Work instructions - Write out the listing word for word, from the line that contains "Where should I" up to and including the final line of the listing, and leave the pictures out of your copy.

Entries on where items appear:
* * * * * * * * *

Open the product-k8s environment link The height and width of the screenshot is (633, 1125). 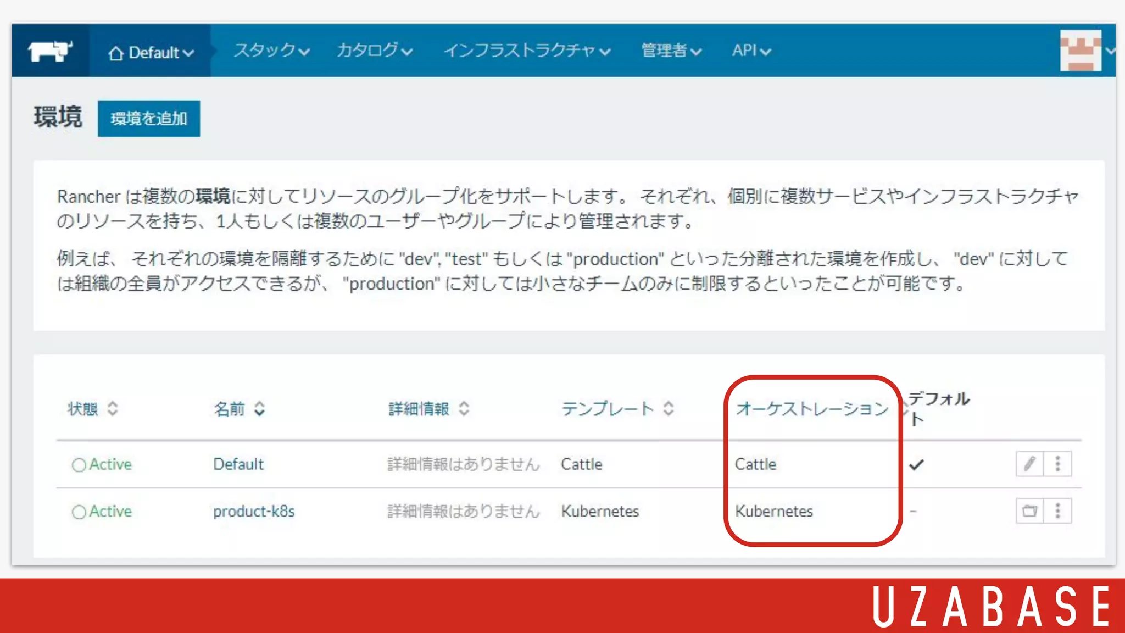[x=254, y=512]
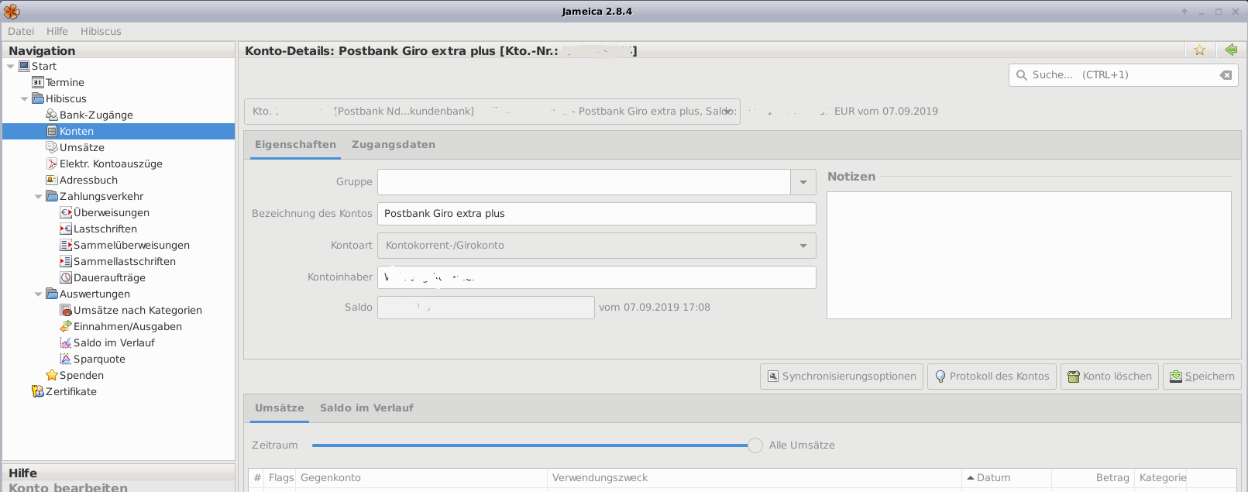Screen dimensions: 1248x492
Task: Open Elektr. Kontoauszüge entry
Action: point(110,163)
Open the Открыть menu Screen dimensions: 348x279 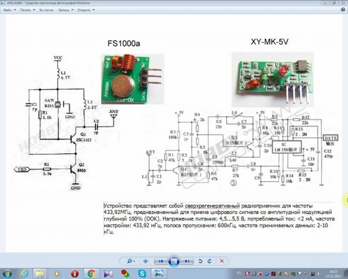86,10
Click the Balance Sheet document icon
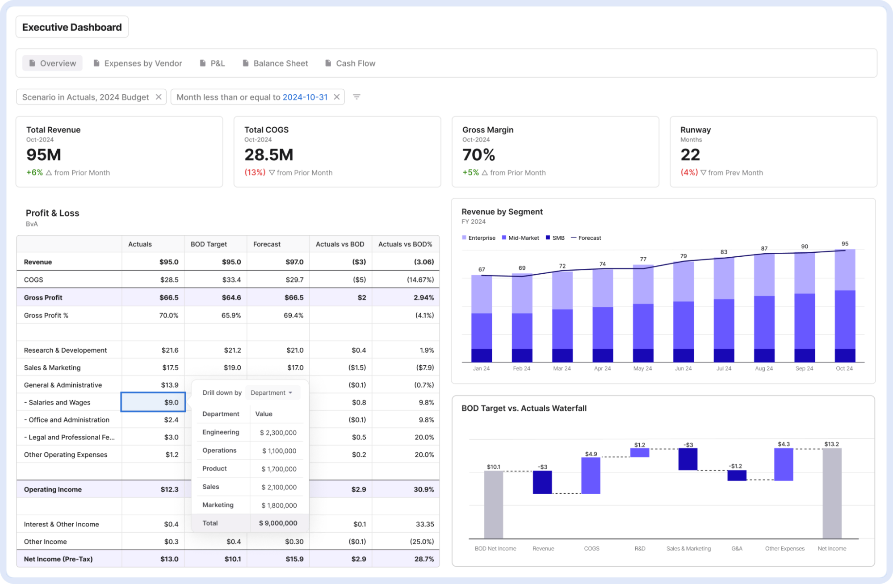The image size is (893, 584). [245, 63]
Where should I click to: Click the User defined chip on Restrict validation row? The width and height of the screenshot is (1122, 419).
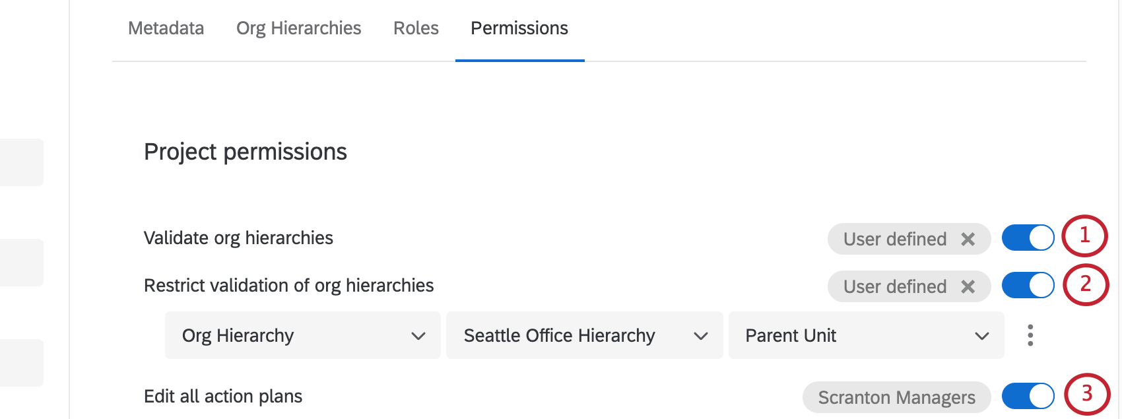[895, 286]
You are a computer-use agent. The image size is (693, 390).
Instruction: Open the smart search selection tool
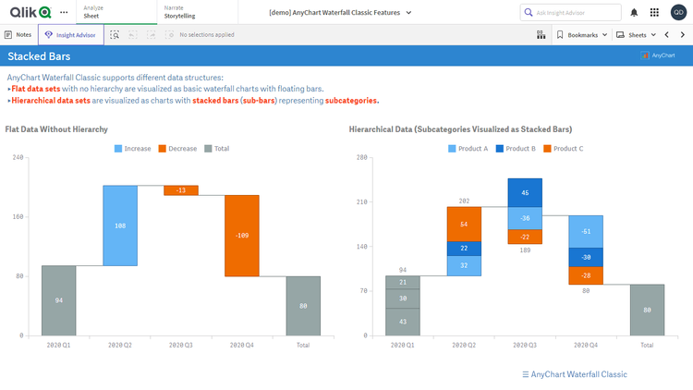pyautogui.click(x=115, y=34)
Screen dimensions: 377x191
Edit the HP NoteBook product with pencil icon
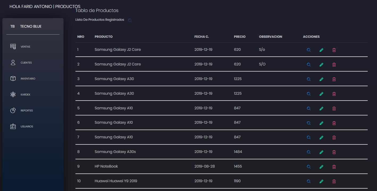point(321,167)
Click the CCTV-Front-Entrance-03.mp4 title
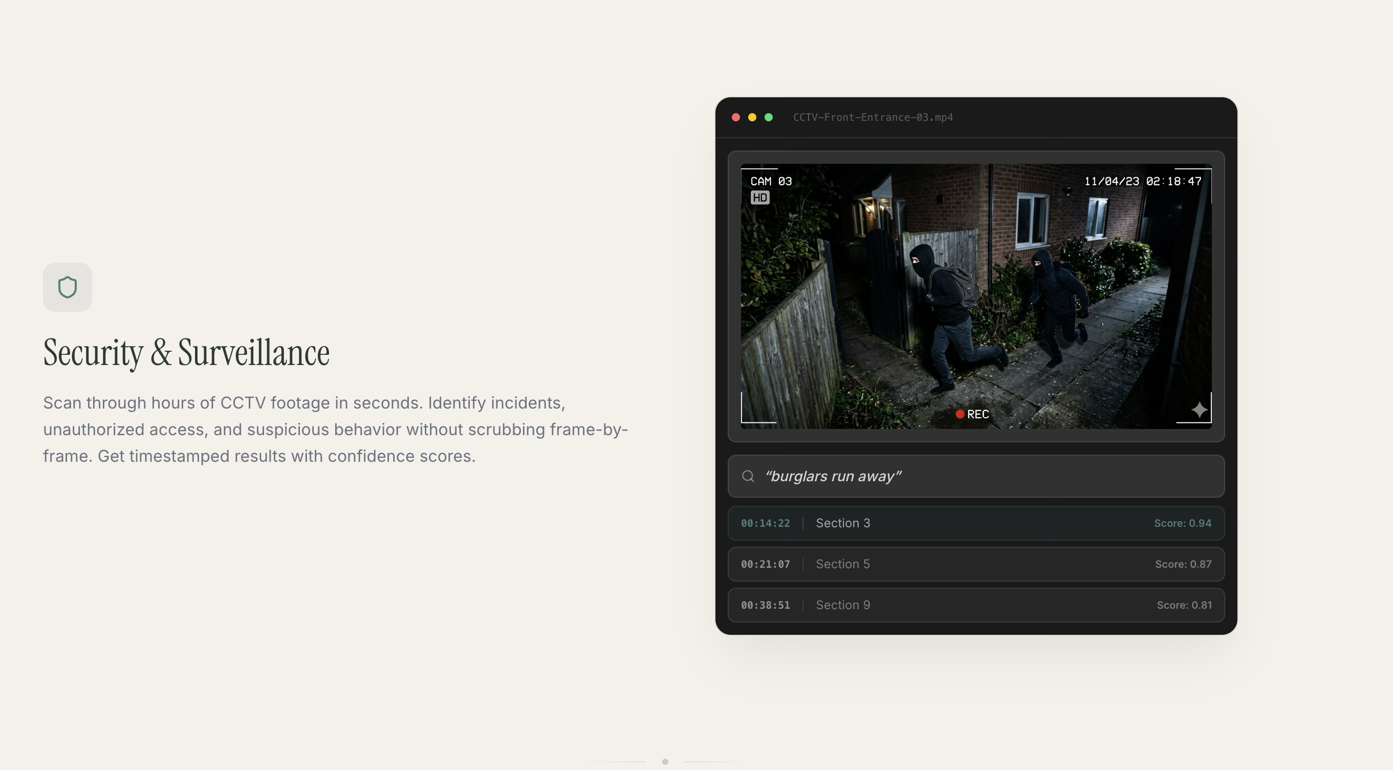Screen dimensions: 1393x770 tap(873, 117)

* * * * * * * * *

Solution -
Where should I click to: Click the User defined chip on Restrict validation row? The width and height of the screenshot is (1122, 419).
[895, 286]
You are a computer-use agent. The image size is (693, 390).
Instruction: Open the smart search selection tool
pyautogui.click(x=115, y=34)
Screen dimensions: 377x191
Edit the HP NoteBook product with pencil icon
point(321,167)
Click the CCTV-Front-Entrance-03.mp4 title
Screen dimensions: 1393x770 tap(873, 117)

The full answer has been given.